1 files changed, 53 insertions, 17 deletions
diff --git a/libbuild2/lexer.hxx b/libbuild2/lexer.hxx
index 148666e..e913829 100644
--- a/libbuild2/lexer.hxx
+++ b/libbuild2/lexer.hxx
@@ -26,14 +26,15 @@ namespace build2
   // mode we don't treat certain characters (e.g., `+`, `=`) as special so
   // that we can use them in the variable values, e.g., `foo = g++`. In
   // contrast, in the variable mode, we restrict certain character (e.g., `/`)
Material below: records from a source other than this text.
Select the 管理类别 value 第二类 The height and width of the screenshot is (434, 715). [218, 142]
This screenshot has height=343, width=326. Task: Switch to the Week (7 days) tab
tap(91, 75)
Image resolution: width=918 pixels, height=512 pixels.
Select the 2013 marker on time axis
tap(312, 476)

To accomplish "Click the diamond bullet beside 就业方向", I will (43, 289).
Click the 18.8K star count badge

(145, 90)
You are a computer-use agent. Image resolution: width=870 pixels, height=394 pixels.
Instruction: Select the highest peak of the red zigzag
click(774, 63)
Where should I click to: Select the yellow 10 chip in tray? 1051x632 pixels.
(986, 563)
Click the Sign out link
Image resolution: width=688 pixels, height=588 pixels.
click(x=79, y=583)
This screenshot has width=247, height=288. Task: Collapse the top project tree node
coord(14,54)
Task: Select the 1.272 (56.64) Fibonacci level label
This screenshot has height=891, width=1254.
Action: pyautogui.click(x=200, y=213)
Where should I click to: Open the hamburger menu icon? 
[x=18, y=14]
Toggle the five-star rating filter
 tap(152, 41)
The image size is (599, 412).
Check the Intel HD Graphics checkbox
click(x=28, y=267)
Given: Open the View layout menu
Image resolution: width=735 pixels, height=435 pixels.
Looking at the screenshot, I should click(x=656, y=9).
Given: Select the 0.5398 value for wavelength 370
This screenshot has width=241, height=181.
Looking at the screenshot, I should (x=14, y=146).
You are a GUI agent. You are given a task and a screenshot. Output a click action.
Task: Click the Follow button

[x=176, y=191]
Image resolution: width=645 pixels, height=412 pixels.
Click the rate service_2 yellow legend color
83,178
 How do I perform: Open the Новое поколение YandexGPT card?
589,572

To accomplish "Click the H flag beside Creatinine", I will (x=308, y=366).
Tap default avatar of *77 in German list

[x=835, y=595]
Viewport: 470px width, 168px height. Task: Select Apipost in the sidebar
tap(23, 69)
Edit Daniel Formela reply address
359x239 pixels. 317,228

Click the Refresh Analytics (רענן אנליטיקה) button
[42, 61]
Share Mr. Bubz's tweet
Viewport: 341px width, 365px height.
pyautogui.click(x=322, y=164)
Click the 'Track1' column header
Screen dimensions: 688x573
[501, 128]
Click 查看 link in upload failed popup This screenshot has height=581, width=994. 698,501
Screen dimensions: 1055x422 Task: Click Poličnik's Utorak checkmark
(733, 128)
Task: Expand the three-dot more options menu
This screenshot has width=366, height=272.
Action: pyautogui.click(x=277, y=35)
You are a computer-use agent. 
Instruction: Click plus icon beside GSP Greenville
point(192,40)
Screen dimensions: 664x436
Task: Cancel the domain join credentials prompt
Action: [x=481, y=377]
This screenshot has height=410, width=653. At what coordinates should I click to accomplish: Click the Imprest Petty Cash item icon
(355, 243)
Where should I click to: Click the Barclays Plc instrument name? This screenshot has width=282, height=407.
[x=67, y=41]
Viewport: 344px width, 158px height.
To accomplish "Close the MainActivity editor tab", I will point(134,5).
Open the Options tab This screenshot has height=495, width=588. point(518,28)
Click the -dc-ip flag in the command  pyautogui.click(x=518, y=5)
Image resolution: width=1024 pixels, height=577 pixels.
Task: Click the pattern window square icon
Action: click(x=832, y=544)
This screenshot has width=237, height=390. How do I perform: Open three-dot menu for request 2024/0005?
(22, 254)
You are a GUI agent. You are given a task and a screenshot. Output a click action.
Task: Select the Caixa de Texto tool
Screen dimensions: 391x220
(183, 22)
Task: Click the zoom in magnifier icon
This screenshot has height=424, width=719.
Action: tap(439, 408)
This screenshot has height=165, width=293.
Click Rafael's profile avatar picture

-  // from appearing in the name. The values mode is like value but recogizes
-  // `,` as special (used in contexts where we need to list multiple
-  // values). The attributes/attribute_value modes are like values where each
-  // value is potentially a variable assignment; they don't treat `{` and `}`
-  // as special (so we cannot have name groups in attributes) as well as
-  // recognizes `=` and `]`. The subscript mode is like value but doesn't
-  // treat `{` and `}` as special and recognizes `]`. The eval mode is used in
-  // the evaluation context.
+  // from appearing in the name. Additionally, in the variable mode we
+  // recognize leading `\` as the beginning of the escape sequent ($\n). The
+  // values mode is like value but recogizes `,` as special (used in contexts
+  // where we need to list multiple values). The attributes/attribute_value
+  // modes are like values where each value is potentially a variable
+  // assignment; they don't treat `{` and `}` as special (so we cannot have
+  // name groups in attributes) as well as recognizes `=` and `]`. The
+  // subscript mode is like value but doesn't treat `{` and `}` as special and
+  // recognizes `]`. The eval mode is used in the evaluation context.
   //
   // A number of modes are "derived" from the value/values mode by recognizing
   // a few extra characters:
@@ -133,10 +134,23 @@ namespace build2
     const path_name&
     name () const {return name_;}
 
-    // Note: sets mode for the next token. The second argument can be used to
-    // specify the pair separator character (if the mode supports pairs). If
-    // escapes is not specified, then inherit the current mode's (though a
-    // mode can also override it).
+    // Set the lexer mode for the next token or delay this until the end of a
+    // double-quoted token sequence is encountered. The second argument can be
+    // used to specify the pair separator character (if the mode supports
+    // pairs). If escapes is not specified, then inherit the current mode's
+    // (though a mode can also override it).
+    //
+    // Note that there is a common parsing pattern of sensing the language
+    // construct kind we are about to parse by reading its first token,
+    // switching to an appropriate lexing mode, and then parsing the rest. The
+    // problem here is that the first token may start the double-quoted token
+    // sequence, turning the lexer into the double-quoted mode. In this case
+    // switching the lexer mode right away would not be a good idea. Thus,
+    // this function delays the mode switch until the end of the double-quoted
+    // sequence is encountered. Note, however, that such a delay only works
+    // properly if the function is called right after the first quoted token
+    // is read (because any subsequent tokens may end up being parsed in a
+    // nested mode such as variable or eval; see mode_impl() for details).
     //
     virtual void
     mode (lexer_mode,
@@ -153,10 +167,12 @@ namespace build2
       state_.top ().lsbrace_unsep = unsep;
     }
 
-    // Expire the current mode early.
+    // Expire the current mode early or delay this until the end of a
+    // double-quoted token sequence is encountered (see mode() for details on
+    // the delay condition and reasoning).
     //
     void
-    expire_mode () {state_.pop ();}
+    expire_mode ();
 
     lexer_mode
     mode () const {return state_.top ().mode;}
@@ -175,7 +191,7 @@ namespace build2
     virtual token
     next ();
 
-    // Peek at the first two characters of the next token(s). Return the
+    // Peek at the first one/two characters of the next token(s). Return the
     // characters or '\0' if either would be eos. Also return an indicator of
     // whether the next token would be separated. Note: cannot be used to peek
     // at the first character of a line.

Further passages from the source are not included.